[comp.unix.aix] Invalid pointer traps

brandis@inf.ethz.ch (Marc Brandis) (02/11/91)

I noticed that when a program under AIX on the S/6000 reads through an invalid
pointer, no exception is reported but instead the value 0 is returned. On write,
the exception is reported. This seems to be true for the whole address range
from 0 up to 7fffffff.

As I understand the hardware documentation, the MMU does in fact detect the
illegal access, so the whole thing can only be a matter of the operating system.

Is there a way to turn this off so that all accesses to unmapped pages report
an exception, not only writes?

Thanks for any pointers.


Marc-Michael Brandis
Computer Systems Laboratory, ETH-Zentrum (Swiss Federal Institute of Technology)
CH-8092 Zurich, Switzerland
email: brandis@inf.ethz.ch

jfc@athena.mit.edu (John F Carr) (02/12/91)

In article <24518@neptune.inf.ethz.ch> brandis@inf.ethz.ch (Marc Brandis) writes:
>As I understand the hardware documentation, the MMU does in fact detect the
>illegal access, so the whole thing can only be a matter of the operating system.
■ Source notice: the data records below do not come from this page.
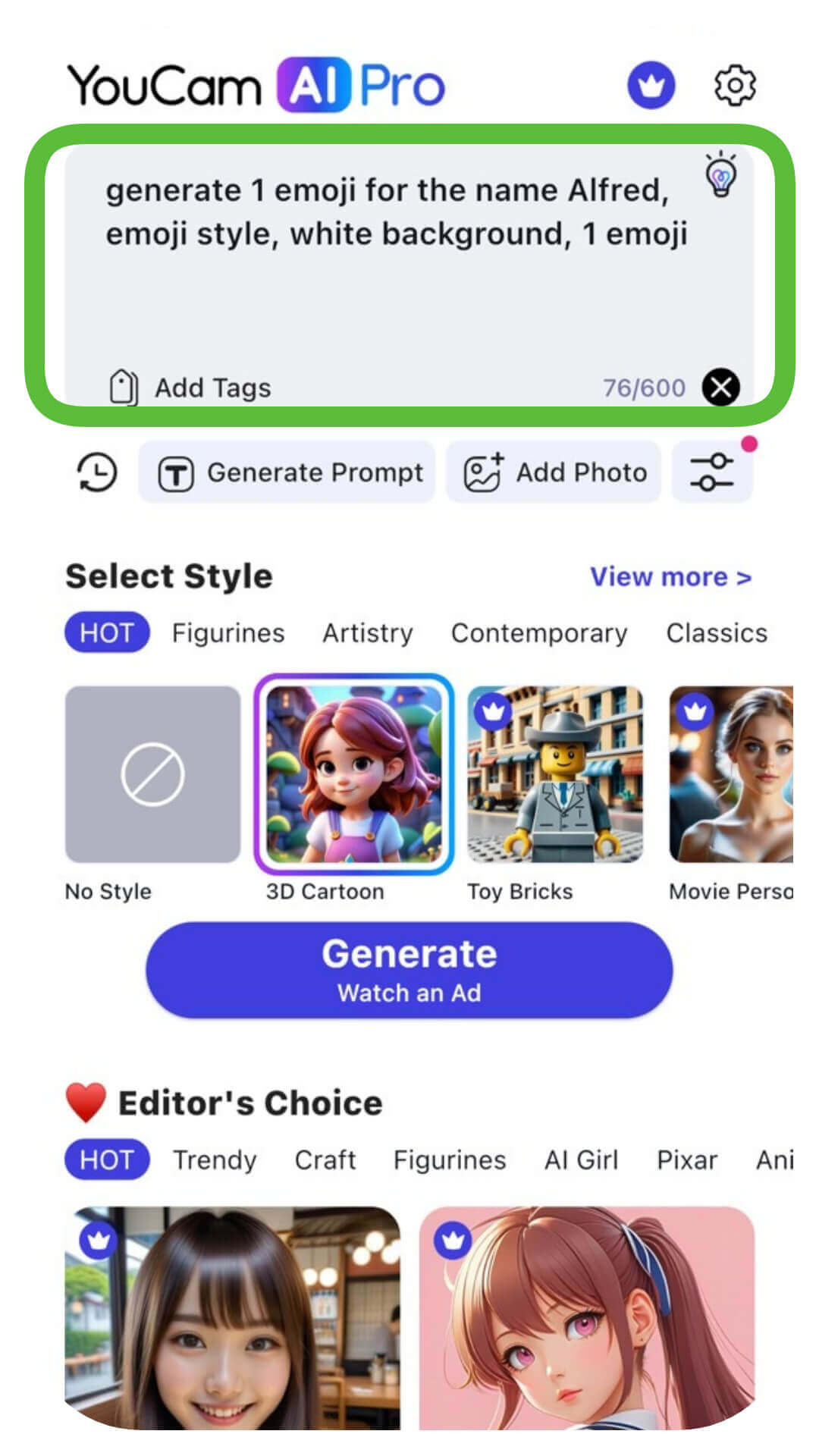Tap Generate Prompt button
Screen dimensions: 819x1456
pyautogui.click(x=289, y=472)
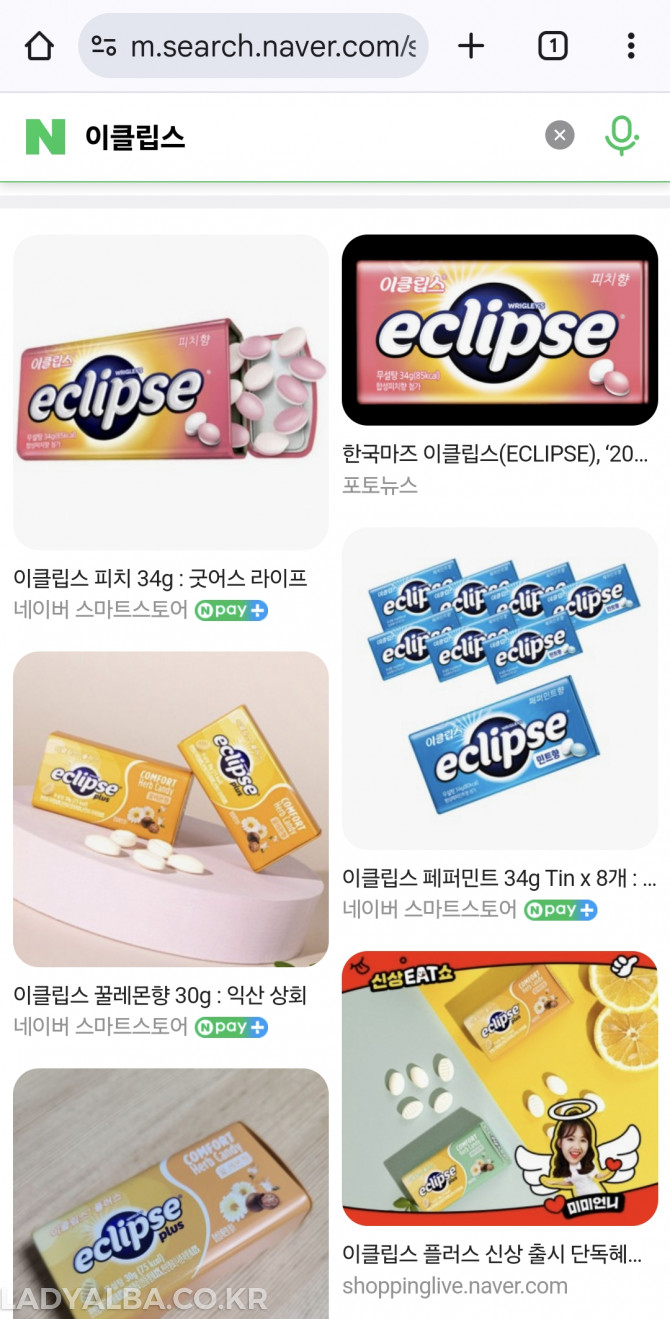Open the 이클립스 피치 34g product image
The image size is (670, 1319).
click(x=170, y=392)
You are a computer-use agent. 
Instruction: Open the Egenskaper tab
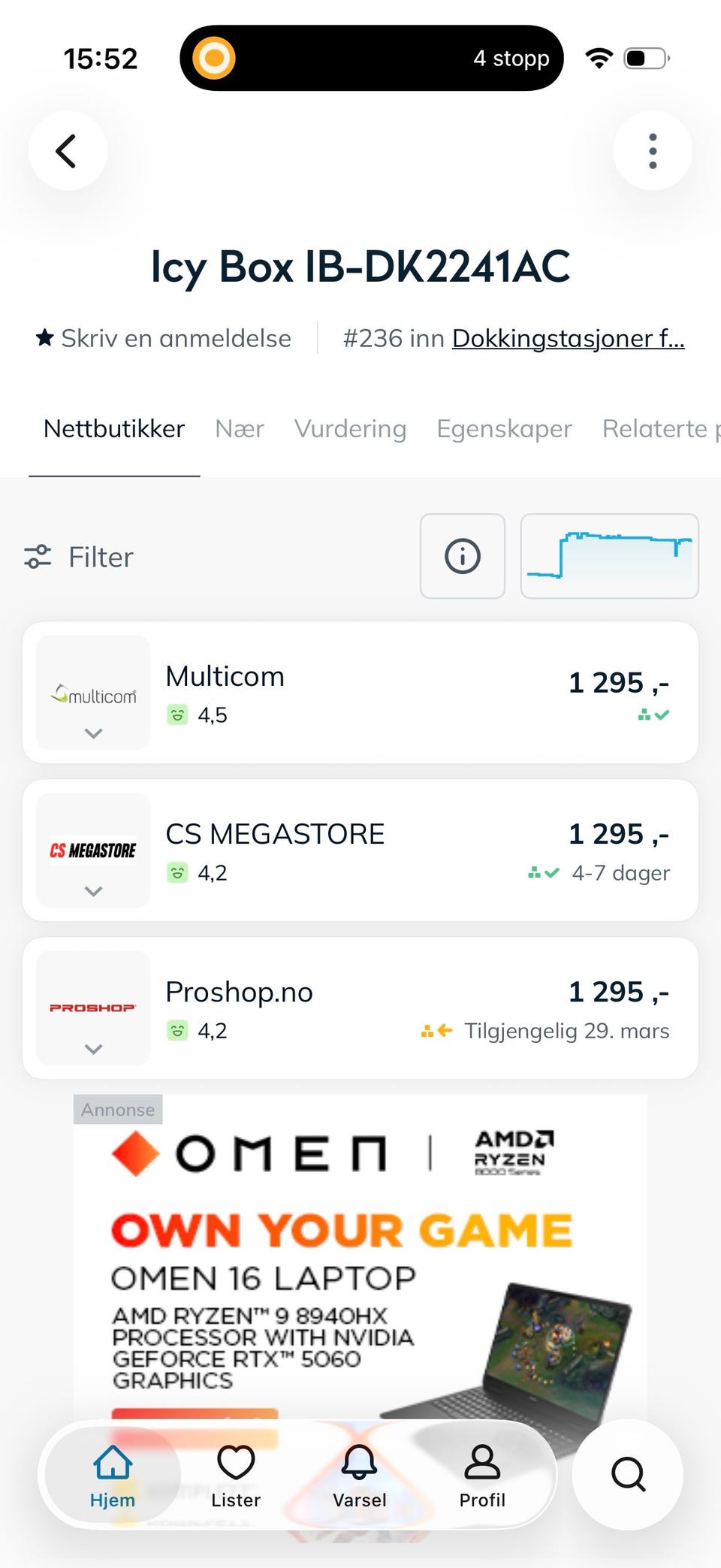(504, 428)
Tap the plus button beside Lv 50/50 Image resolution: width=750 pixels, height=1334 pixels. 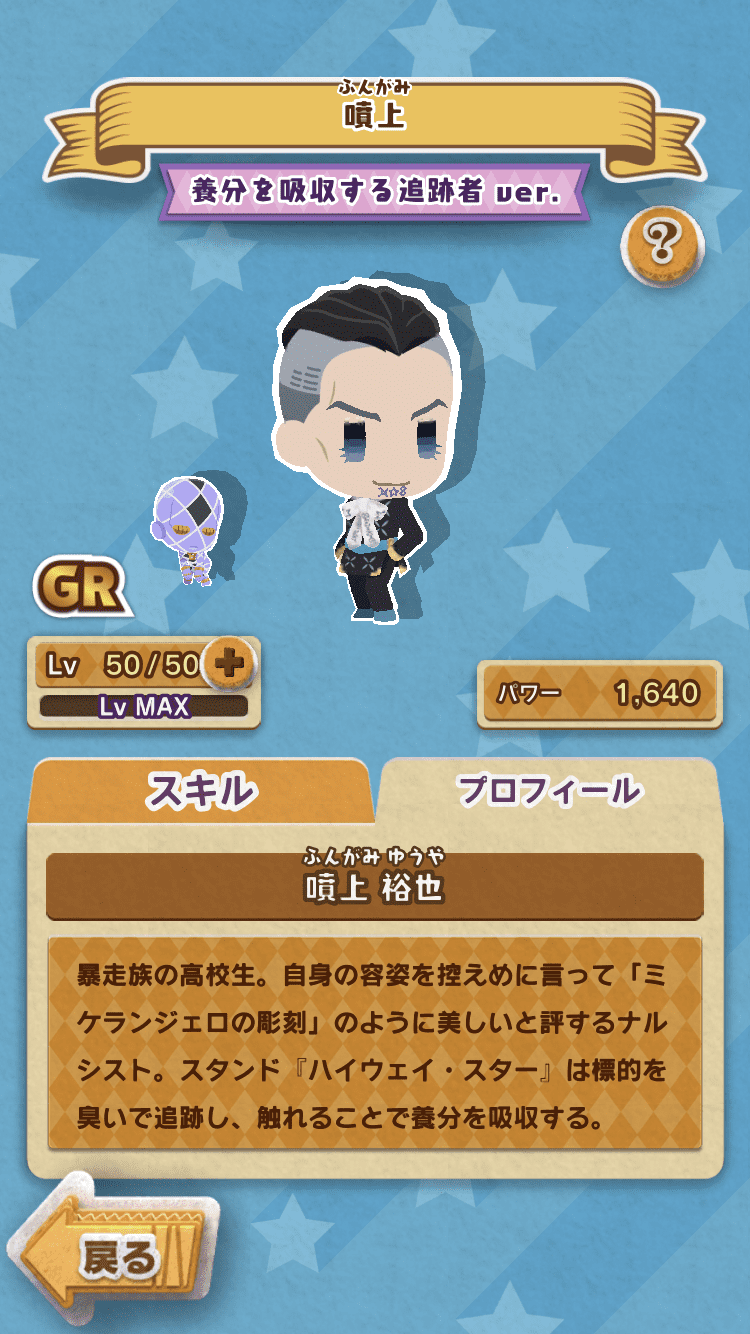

The problem is, page zero is mapped and readable.  The MMU detects no
exception.

>Is there a way to turn this off so that all accesses to unmapped pages report
>an exception, not only writes?

There doesn't appear to be a way in the current OS version to unmap page
zero.  Even using the linker -T and -D flags to move the program text and
data out of page zero doesn't help (it doesn't put anything in page zero,
but it leaves it accessible).

Speculation: IBM found too many things broke when they made NULL pointer
dereferences trap.  The documentation even says that *(int *)0 == 0.  AIX
1.1 made NULL pointer reads trap, and IBM changed this for AIX 1.2 to allow
reads from location 0.  I don't know if the AIX 1 developers talk to the AIX
3 developers or not.

--
    John Carr (jfc@athena.mit.edu)

brandis@inf.ethz.ch (Marc Brandis) (02/12/91)

In article <1991Feb12.033513.27494@athena.mit.edu> jfc@athena.mit.edu (John F Carr) writes:
>The problem is, page zero is mapped and readable.  The MMU detects no
>exception.
>
>Speculation: IBM found too many things broke when they made NULL pointer
>dereferences trap.  The documentation even says that *(int *)0 == 0.  AIX
>1.1 made NULL pointer reads trap, and IBM changed this for AIX 1.2 to allow
>reads from location 0.  I don't know if the AIX 1 developers talk to the AIX
>3 developers or not.

It is not just that page zero is mapped. Programs that are compiled and linked
without any special options get the start of the text segment at address 
0x10000000 and the start of the data segment at 0x20000000. The stack seems to
grow downwards from 0x2ffffffc. I wrote a small C program that tries to read
from each page starting at 0. It did not stop until it reached the page at
address 0x20044000, which is just above the end of the data segment.

Looking at this, it seems that the OS maps just everything below the data 
segment as readable as well as an area suitable for the stack (which was 
0x2df80000 up to 0x2ffffffc for my test program). 

These pages cannot all be mapped when the program starts, as this would mean
that several hundred megabytes of memory would have to be mapped. Since the
inverted page table architecture of the S/6000 does not easily allow sharing
of pages, this would result in an awful lot of real memory used up for this
purpose. Considering the high amount of paging activity when I am running my
test program, it seems that the pages become allocated when accessed.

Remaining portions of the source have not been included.